Finally, we are in a position to prove that a hyperbolic group has no subgroup isomorphic to \mathbb Z^2.

Theorem 11. Let \gamma \in \Gamma with o(\gamma)=\infty. Then |C(\gamma):\langle \gamma \rangle|<\infty.

Proof. By Lemma 10, we can assume that \gamma is not conjugate to any element of length \leq 4\delta by replacing \gamma with a power of itself. Suppose g\in C(\gamma). We need to bound d(g, \gamma).


Replacing g with \gamma^{-r}g for some r, we may assume that d(1,g)=d(g,\langle \gamma \rangle). We will be done if we can bound l(g).

Suppose l(g)>2(l(\gamma)+2\delta). By dividing into triangles, we see that any geodesic rectangle is 2\delta-slim, in the same way that triangles are \delta-slim.
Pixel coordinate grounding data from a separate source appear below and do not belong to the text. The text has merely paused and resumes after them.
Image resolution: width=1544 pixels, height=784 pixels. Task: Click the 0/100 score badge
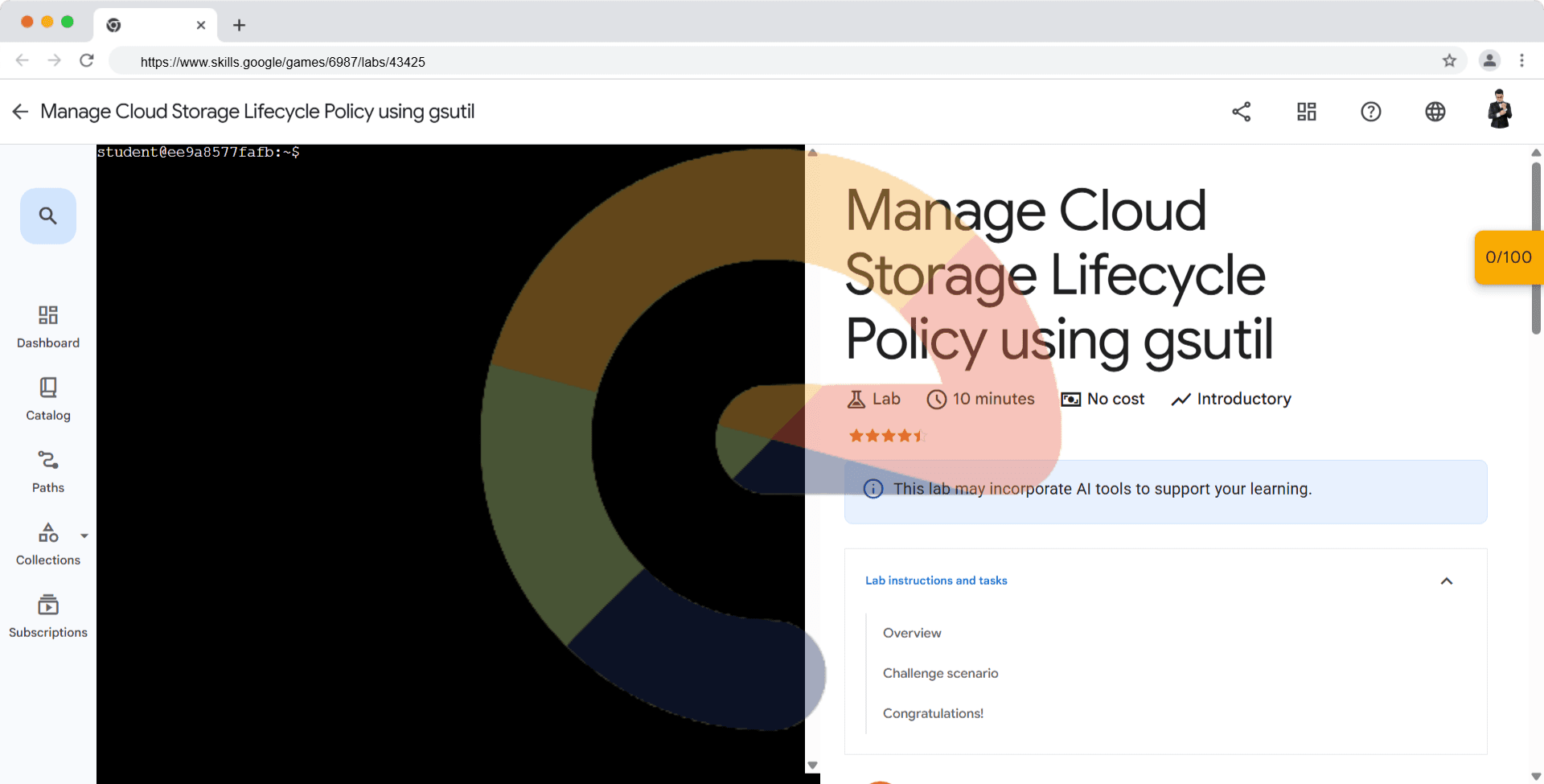[x=1508, y=257]
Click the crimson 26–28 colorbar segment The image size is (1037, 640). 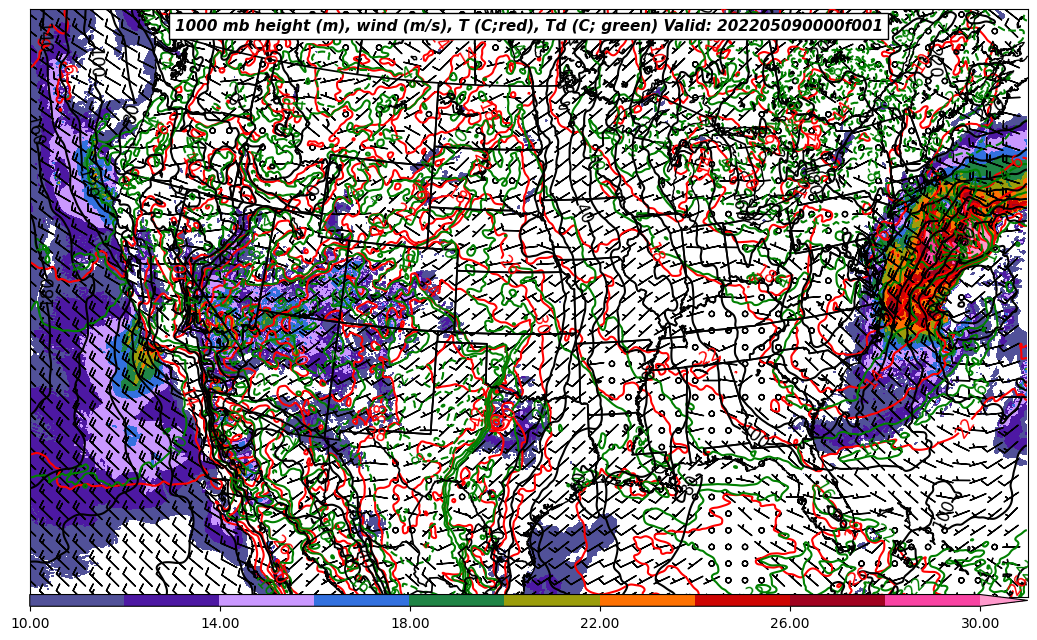837,601
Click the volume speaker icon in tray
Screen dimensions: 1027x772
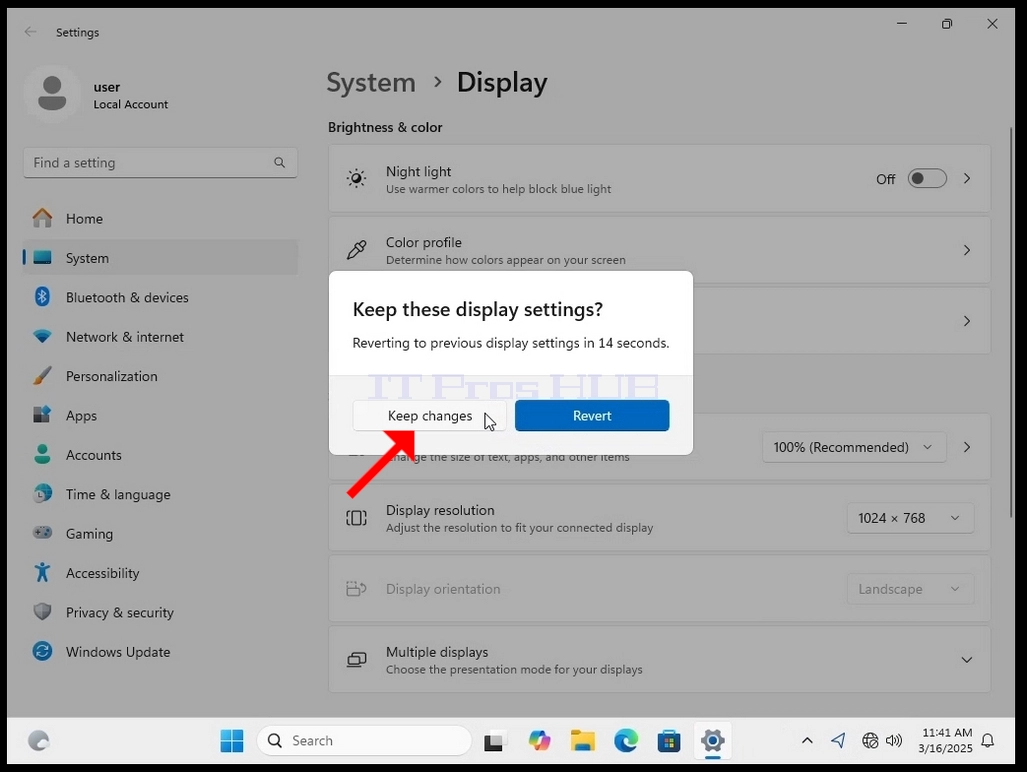(x=893, y=741)
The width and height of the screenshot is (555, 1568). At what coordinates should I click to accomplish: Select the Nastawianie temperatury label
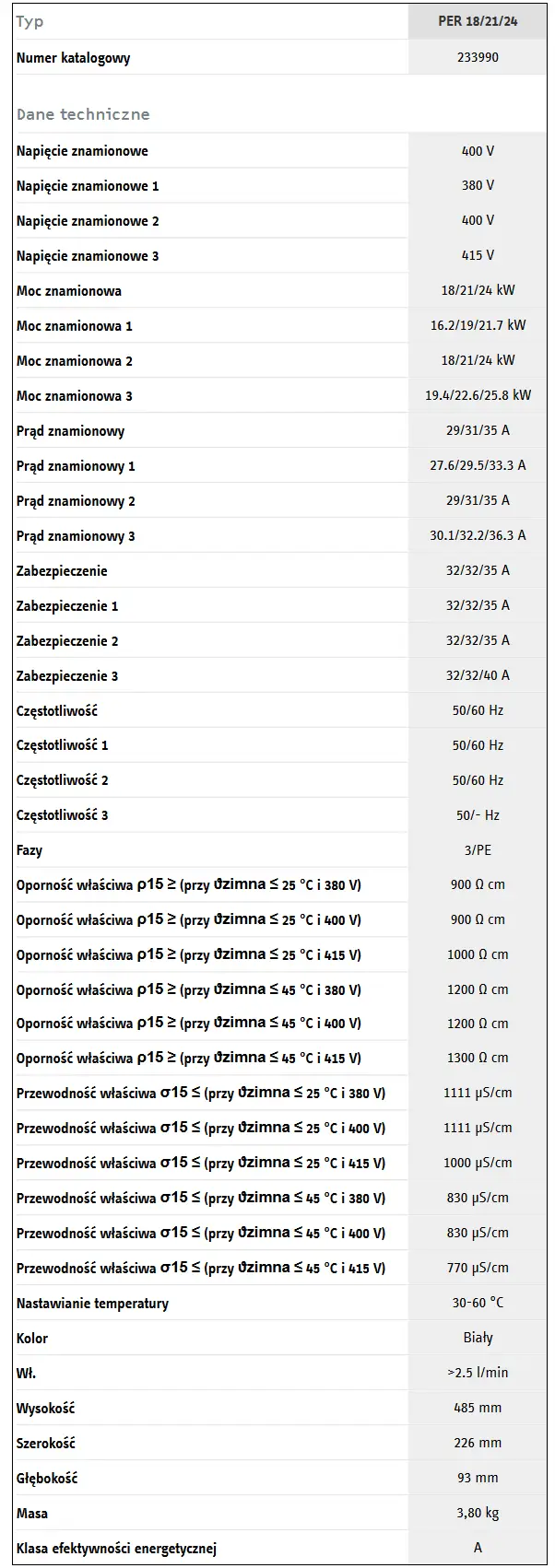(x=92, y=1304)
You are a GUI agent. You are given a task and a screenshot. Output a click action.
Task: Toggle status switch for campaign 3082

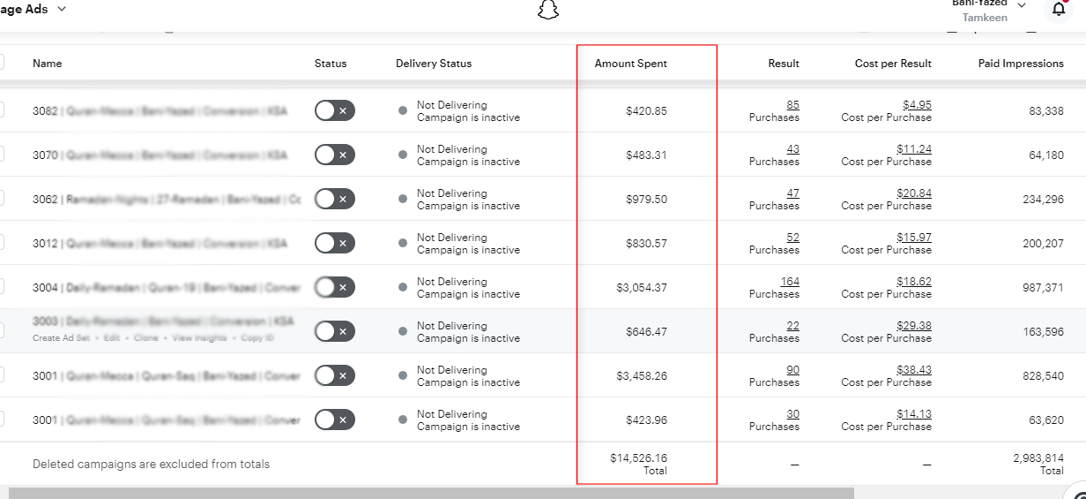tap(334, 111)
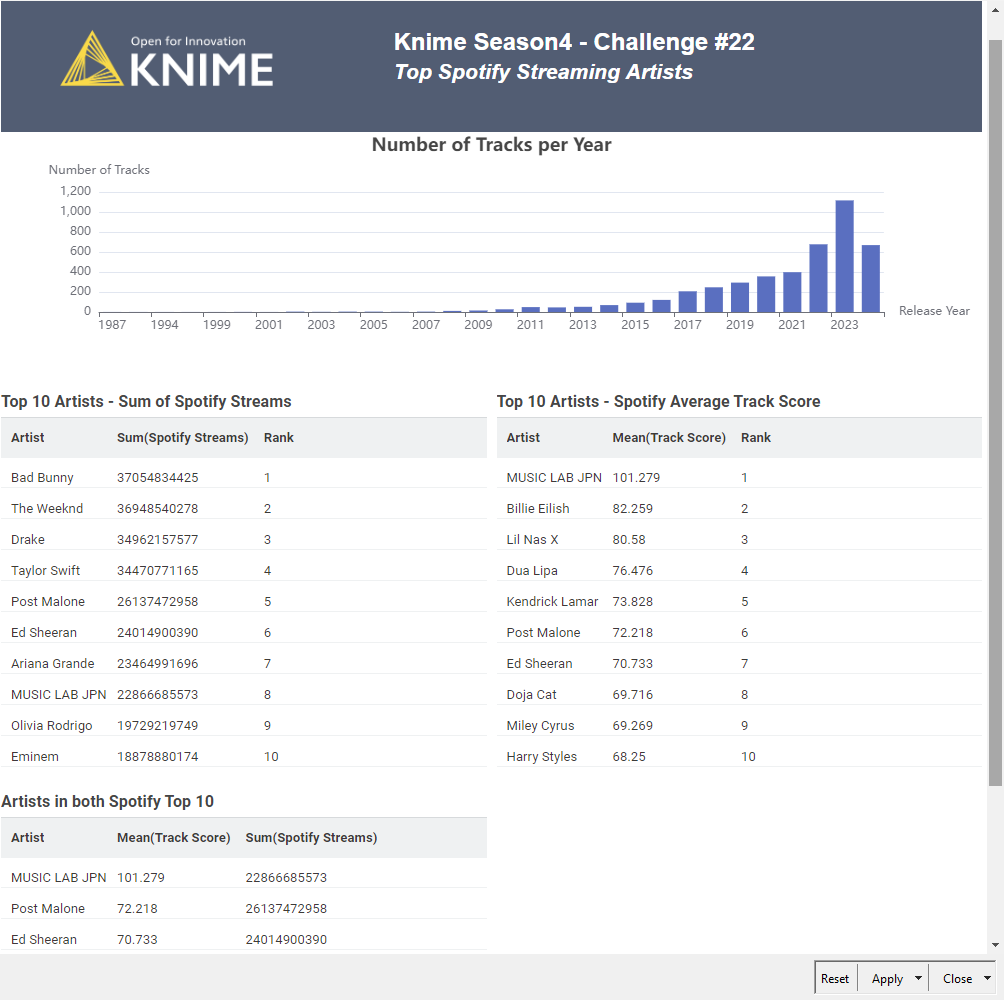Viewport: 1004px width, 1000px height.
Task: Click the Reset button
Action: click(834, 978)
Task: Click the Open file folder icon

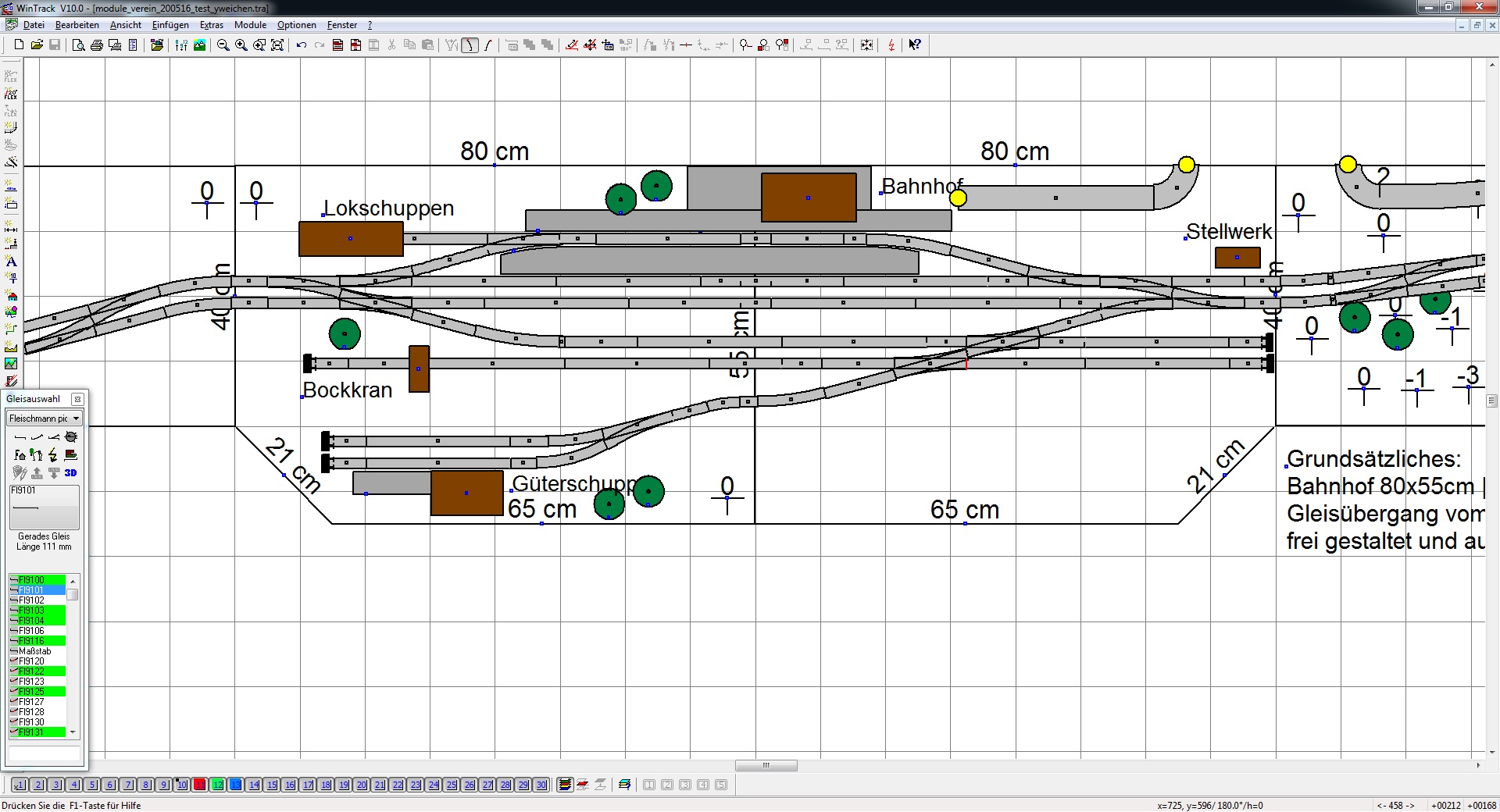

Because the rectangle with vertices 1, \gamma, g\gamma, g is 2\delta-slim, there exists g_t, g_{t'} \in [1,g] such that d(g_t, \gamma g_{t'}) \leq 2\delta.

If t<t'-2\delta, then d(\gamma g_{t'}, 1) < d(\gamma g_{t'}, \gamma), a contradiction. Similarly t'<t-2\delta. So |t-t'|<2\delta. Therefore, d(g_t, \gamma g_t)<4\delta.

But l(g_t^{-1}\gamma g_t)=d(g_t, \gamma g_t)<4\delta. This is a contradiction since we assumed that \gamma is not conjugate to anything so short. Therefore l(g)\leq2(l(\gamma)+2\delta). Thus |C(\gamma):\langle \gamma \rangle|<\infty.

An element of a group is torsion if its order is finite.

A group is torsion if every element is torsion.

A group is  torsion-free if no nontrivial elements are torsion.

Corollary. Every non-trivial abelian subgroup of a hyperbolic group is virtually cyclic.

Lemma 11. Let \Gamma be a torsion-free hyperbolic group. Whenever \gamma \in \Gamma is not a proper power, then \langle \gamma \rangle is malnormal.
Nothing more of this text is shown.